第1~2話は一年前に書いたものを改変せずそのまま載せております。

 ゲームスタートしムービーが流れた後、俺は浮遊感を感じた。

 そして気が付くと町の中へ移動していた。


【右手首に装着されているコンソールのボタンを押してください。】


 画面の下部にそのようにガイダンスが表示されていたので、俺は右手首を確認した。

 右手首には腕時計のようなコンソールが付いており、時間も確認できる。そのコンソールの時間表示されている下部に大きくボタンが1つあり、それを押した。

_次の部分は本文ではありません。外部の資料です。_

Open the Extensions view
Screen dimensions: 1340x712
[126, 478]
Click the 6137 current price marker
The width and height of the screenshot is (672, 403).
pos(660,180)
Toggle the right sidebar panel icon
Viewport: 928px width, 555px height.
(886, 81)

 ブンッと言う効果音と共に、コンソールの外周部に備えられている各種ボタンについて説明が出た。ステータスや装備、スキルや所持アイテムなど一通りのボタンがあるようだ。


「(とりあえずステータスの確認からだな)」


 俺はコンソールのステータスを押した。


+---------------------------------+


シンヤ Lv1

Honester  0 スピル


HP[60/60] MP[5/5]

攻撃力 8+0 防御力 4+8

魔法力 2+0 抵抗力 2+3


装備

  ショートソード

  ダガー

E レザーアーマー


スキル[2/8]

【短剣Lv0】【片手剣Lv0】


+---------------------------------+


 シンヤは俺のキャラクターネームだ。そしてLvやステータスはそのまんまだろう。 Honesterについては分からないが、直訳すると誠実な人だ。

 0スピルについては恐らく通貨だろう。スピルは単位だろうから、0スピル――すなわち無一文と言うことだ。

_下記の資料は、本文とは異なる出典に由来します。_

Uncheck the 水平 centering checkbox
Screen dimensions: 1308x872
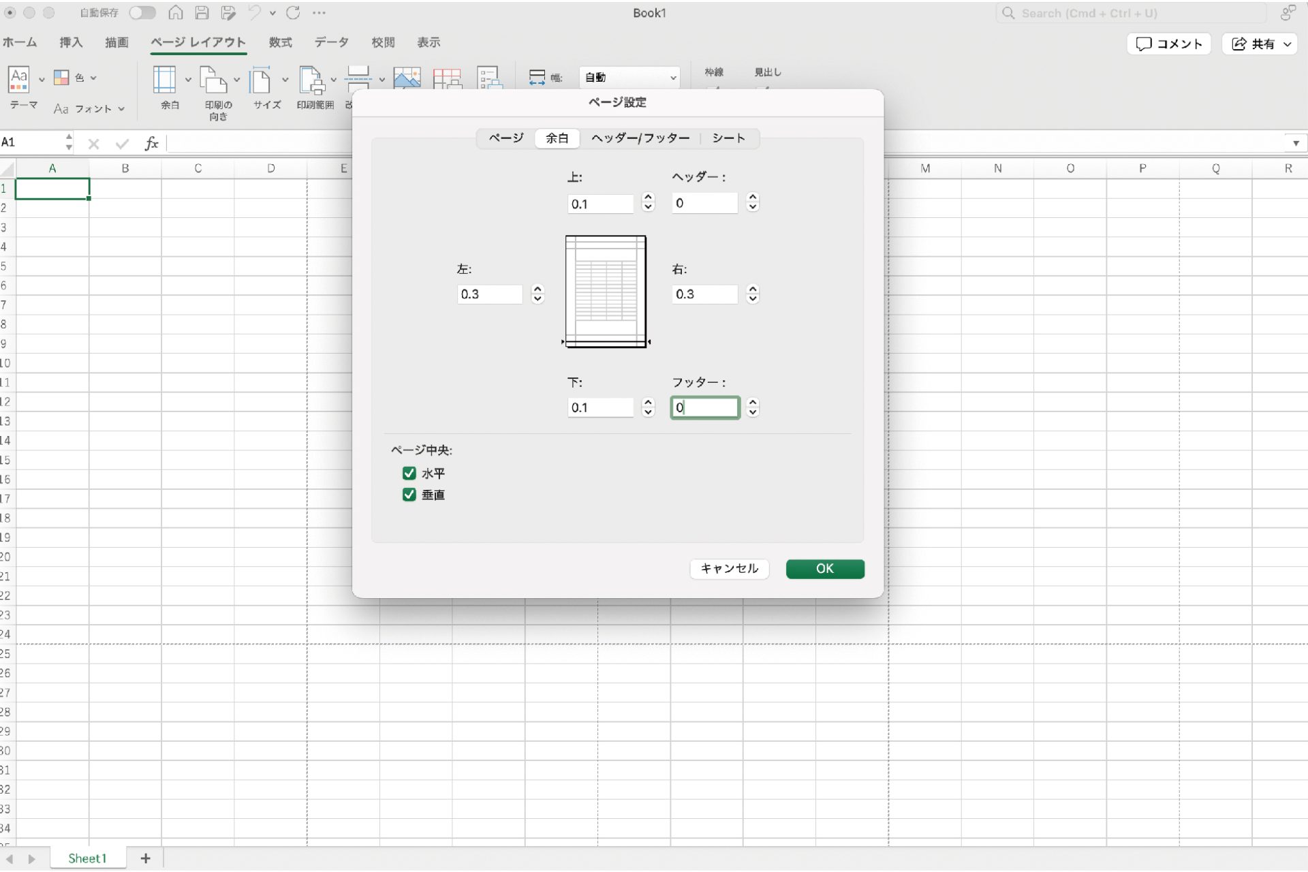(409, 473)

 装備については、武器の場合は手に持つと【E】の印が付くみたいだ。試しに腰に備えられていたショートソードを手に持つと、攻撃力が8+0から8+12になった。防具はどうやら装着させるだけで自動的に装備されるようだ。

 武器には装着と装備の2種類があって、装着することで体に身に着け、そして手に持つことで初めて武器を装備できる。つまり戦闘中でも気軽に武器が変更できるのだろう。

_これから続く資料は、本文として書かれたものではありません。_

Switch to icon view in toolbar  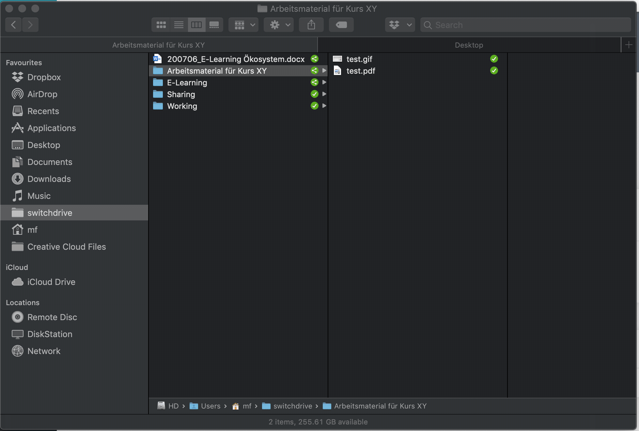click(x=161, y=25)
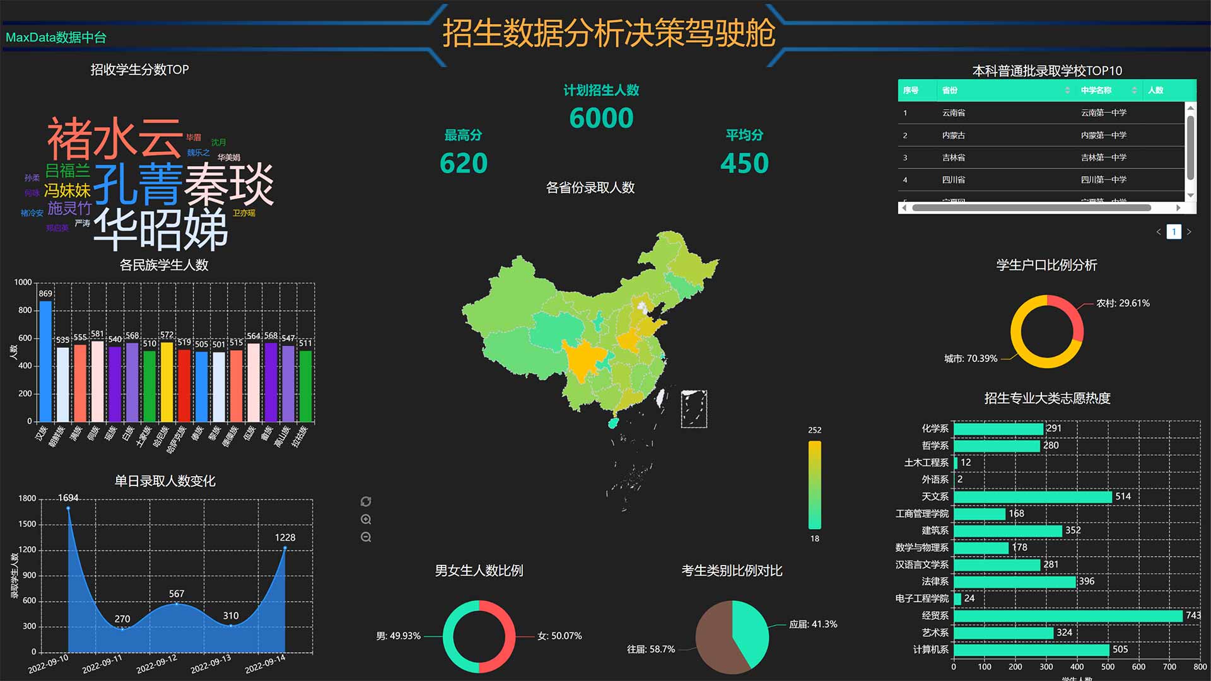This screenshot has height=681, width=1211.
Task: Click the map refresh/reset icon
Action: click(x=366, y=501)
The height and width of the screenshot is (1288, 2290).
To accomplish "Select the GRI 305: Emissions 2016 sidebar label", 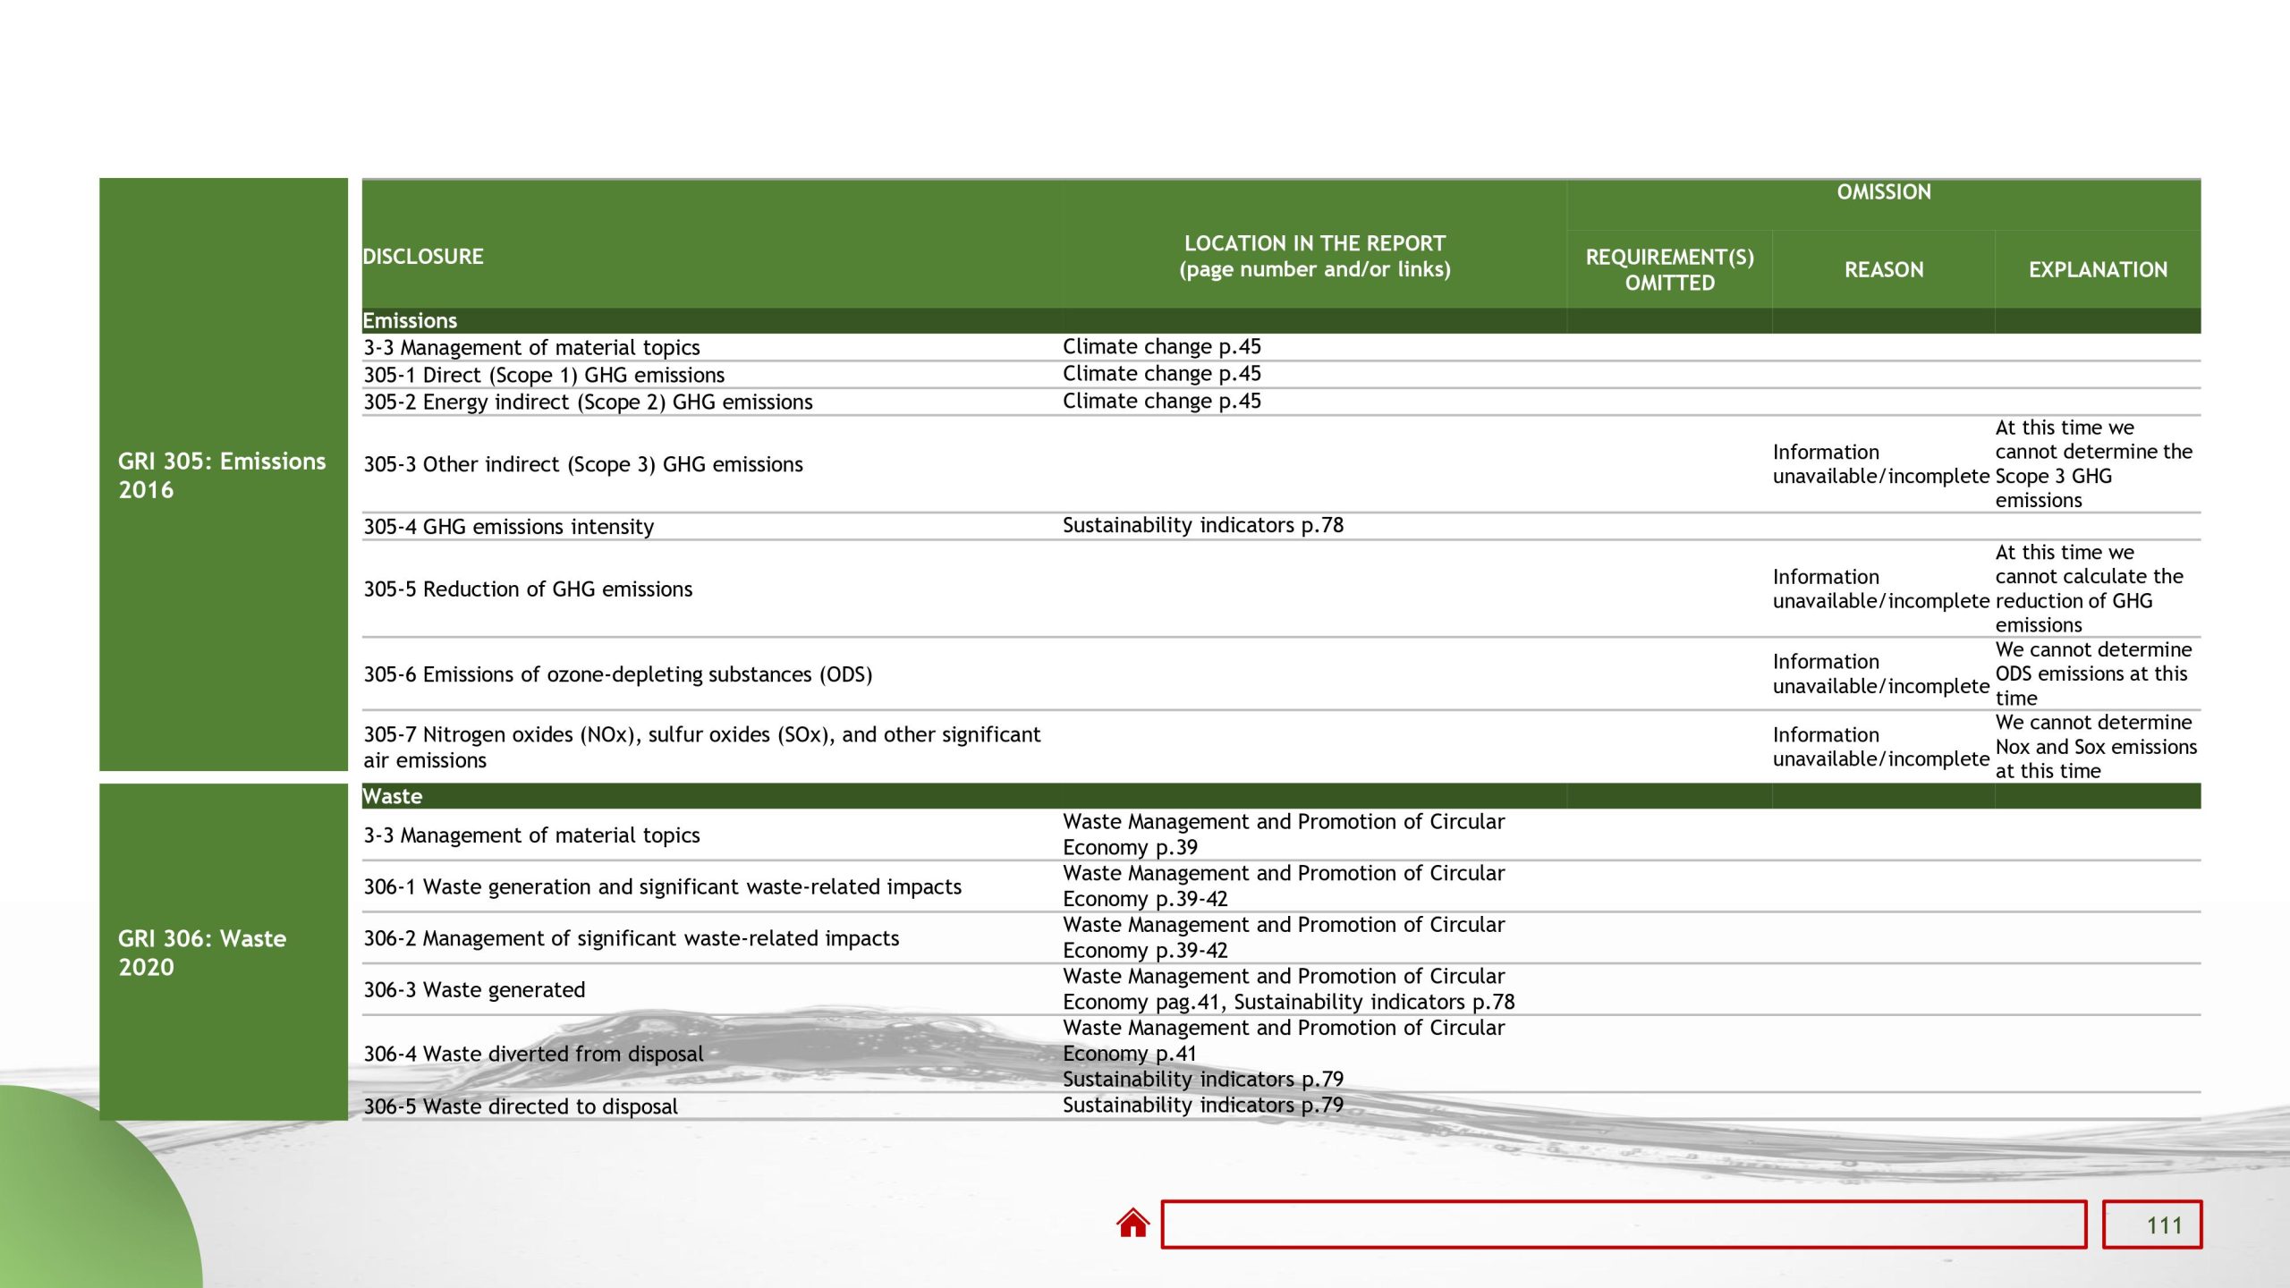I will click(220, 474).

 ただし身に付けている武器はそれぞれに重さがあって嵩張る為、色んな武器をたくさん装着して戦闘に挑むのは理想的ではない。素早さ重視にしたければ、短剣一本と言うのも良いかもしれない。素早さについては完全に本人の反射速度と敏捷性に影響するため、ステータスには載っていない。


「まさか、友人の薀蓄が役に立つ日が来るとはなぁ……」


 俺はステータス画面を見ながらボソッと呟いた。友人は俺を誘うため事ある毎にVRMMOの薀蓄を話していたので、そこら一般プレイヤーと比べても遜色がない程に情報だけは知っていた。


 次に装備アイテムの情報を見ることにした。


+---------------------------------+


 ショートソード

攻撃力 12

ランク [■□□□□□□□]


ゲーム開始時から所持している貧弱な片手剣。

安定したリーチと威力からして初心者にはお勧め。



 ダガー

攻撃力 6

ランク [■□□□□□□□]


ゲーム開始時から所持している貧弱な短剣。

素早い攻撃を可能としている。リーチが短く熟練者向き。



 レザーアーマー

防御力 8/3

ランク [■□□□□□□□]


ゲーム開始時から所持している貧弱な鎧。

頑丈な皮の鎧のため、軽くて動きやすい。


+---------------------------------+


 ざっと調べてみたが、他には特に所持していないようだ。スキルについては後ほど調べることにしよう。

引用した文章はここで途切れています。